De la centralidad de Cristo derivan, en mi humilde opinión, los dos pilares fundamentales de su magisterio: la misericordia y la esperanza. La misericordia es la expresión de sabernos, como creyentes, enraizados en la historia, personal y colectiva, con todos sus dramas. La esperanza manifiesta la tensión escatológica y salvífica que la determina. Según el pensamiento del Papa, hay misericordia porque hay esperanza; y es la esperanza la que nos da un corazón misericordioso. De hecho, en su homilía preparada para la Vigilia Pascual de este año, Francisco afirma que «Cristo resucitado es el punto de inflexión definitivo de la historia humana». Los importantes mensajes sociales y ecológicos del Papa Francisco se malinterpretan si no se tiene en cuenta esta tensión escatológica centrada en el Resucitado.
La relación de Francisco con el Movimiento de los Focolares ha sido intensa durante los doce años de su pontificado.

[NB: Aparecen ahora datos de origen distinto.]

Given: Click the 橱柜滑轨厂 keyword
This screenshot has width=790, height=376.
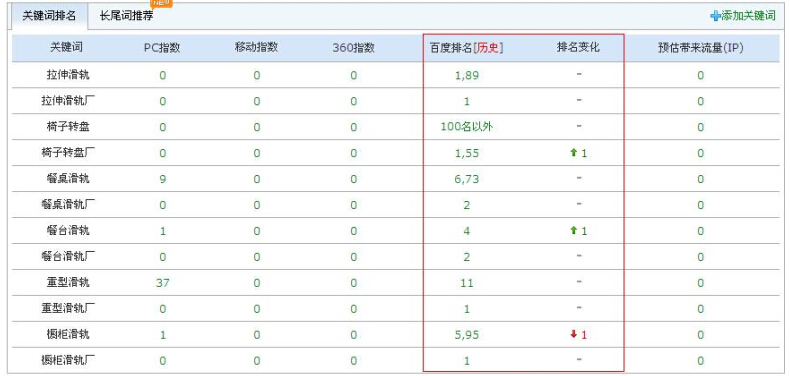Looking at the screenshot, I should pos(68,360).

Le dirigió diez discursos oficiales: a los participantes en las Asambleas de 2014 y 2021; a todos los miembros con motivo del 80º aniversario del nacimiento del Movimiento; a la comunidad académica del Instituto Universitario Sophia…; a las familias-focolar; a los participantes en el encuentro de obispos de diferentes Iglesias; a los participantes en el encuentro sobre la «economía de comunión»; a los participantes en el congreso interreligioso “One Human Family”; a los ciudadanos de la ciudadela de Loppiano; a la Mariápolis de Roma-Aldea por la Tierra. Además, en una ocasión, concedió una audiencia privada a Maria Voce –primera presidenta de la Obra de María después de Chiara– y a mí.
Lo que emerge de estos encuentros es un gran amor y una conmovedora sensibilidad pastoral del Papa Francisco hacia el Movimiento. En la virtuosa circularidad eclesial entre dones jerárquicos y carismáticos, podemos afirmar, por un lado, que el Papa supo captar, apreciar y poner de relieve que el carisma de la unidad –con su énfasis en la espiritualidad de comunión y sus realizaciones concretas en ámbitos eclesiales y civiles muy diversos–, representa un don para el proceso sinodal que toda la Iglesia está viviendo en vistas a una nueva evangelización. Por otro lado, identificó con extrema lucidez los retos y los pasos que el Movimento debe dar necesariamente si quiere permanecer fiel al carisma originario, sabiendo atravesar con humildad la inevitable crisis de la posfundación, transformándola en un tiempo de gracia y de nuevas oportunidades.
El papa Francisco fue para el mundo, un mensaje de fraternidad en todo sentido, radicado en Cristo y abierto a todos. La fraternidad es el único futuro posible. Nosotros, pueblo de la unidad, debemos atesorar esta herencia con humildad, energía y responsabilidad.